= Joseph A. Dandurand =

Canadian poet, playwright, and archaeologist

Joseph A. Dandurand is a Canadian poet, playwright, and archaeologist from Kwantlen First Nation in British Columbia.

Dandurand received a Diploma in Performing Arts from Algonquin College and studied Theatre and Direction at the University of Ottawa. His produced plays include Shake, Crackers and Soup (1994), No Totem for My Story (1995), Where Two Rivers Meet (1995), and Please Don't Touch the Indians (1998) for the Red Path Theater in Chicago. He has also authored a radio script, St Mary's which was produced by CBC Radio in 1999. His latest play Shake, was featured at the 20th Weesageechak Begins to Dance festival of new plays in Toronto, Ontario.

His poems have appeared in numerous journals and anthologies and are collected in Upside Down Raven, I Touched the Coyote's Tongue, and burning for the dead and scratching for the poor, Looking into the eyes of my forgotten dreams, Shake, 2005, Buried, 2007, and I Want, published by Leaf Press in 2015.

He was the Indigenous Storyteller in Residence at Vancouver Public Library in 2019.

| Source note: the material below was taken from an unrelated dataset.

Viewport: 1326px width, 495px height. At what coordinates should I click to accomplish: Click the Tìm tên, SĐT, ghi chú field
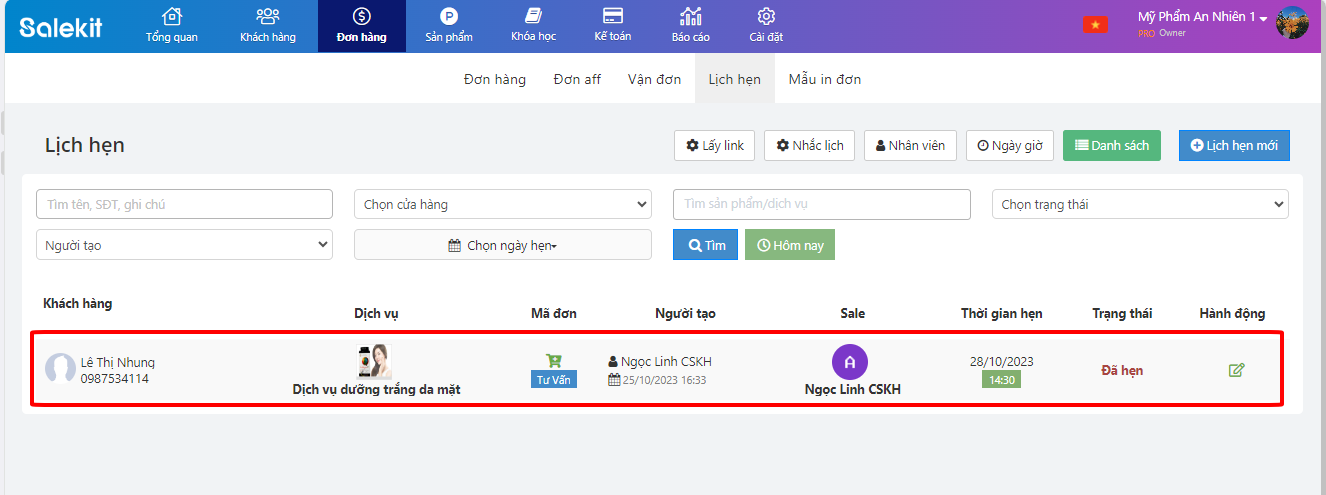tap(184, 204)
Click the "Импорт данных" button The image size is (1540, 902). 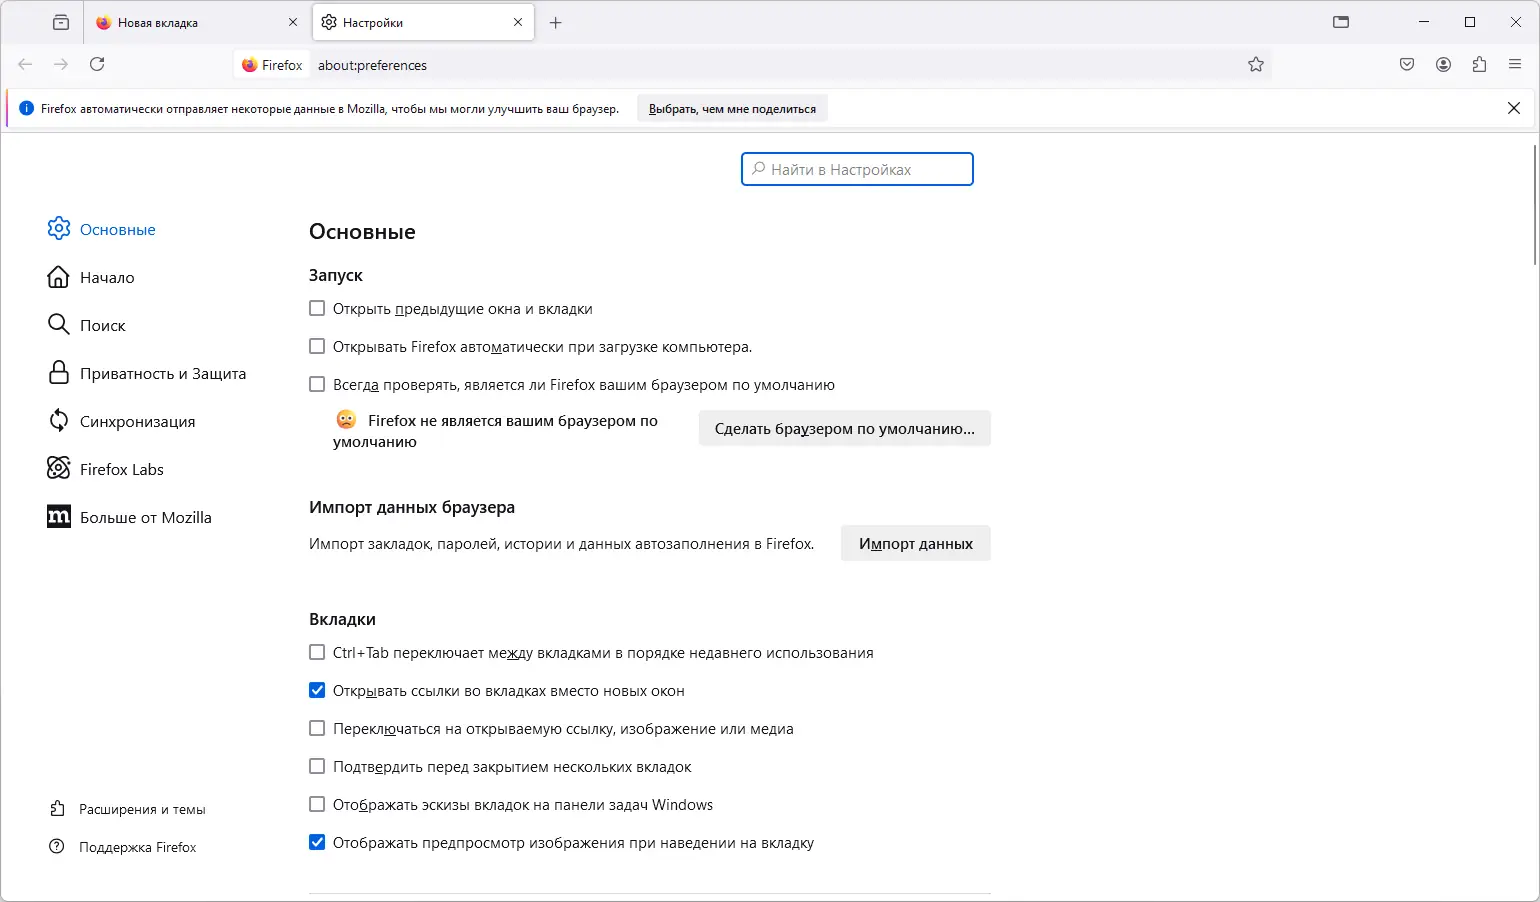click(915, 544)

In 2022, he was the winner of the Latner Writers' Trust Poetry Prize.

== Theatre work ==
Dandurand has been a Playwright-in-Residence for the Museum of Civilization in Hull, in 1995 and for Native Earth in Toronto in 1996. Arigon Starr acted in his Wooden Indian Woman.

== Books ==

=== Plays ===

- Please Do Not Touch the Indians, Renegade Planets Publishing.
- Th'owxiya the Hungry Feast Dish, Playwrights Canada Press, 2019.

=== Poetry ===

- shake, skyuks press 2005
- looking into the eyes of my forgotten dreams, Kegedonce Press, 2000. Reprinted by Hushion House (Feb. 2004)
- Upside Down Raven
- I Touched the Coyote's Tongue
- burning for the dead and scratching for the poor
- I Want (Leaf Press, 2015)

=== Anthologies ===
- North American Indian Drama, Alexander Street Press.
- Genocide of the Mind, Marijo Moore (Editor), Thunder's Mouth Press.
- Gatherings, The En'owkin Journal of First North American Peoples
- A Retrospective of the First Decade, Volume 10, Theytus Books.
- An Anthology of Canadian Native Literature in English,
- Daniel David Moses & Terry Goldie (Editors), Oxford University Press.
- Mother Earth Perspectives: Gatherings, Vol. III, Theytus Books, Ltd.
- Unmasking the Faces of Our Divided Nations: Gatherings, Vol. II, Theytus Books, Ltd.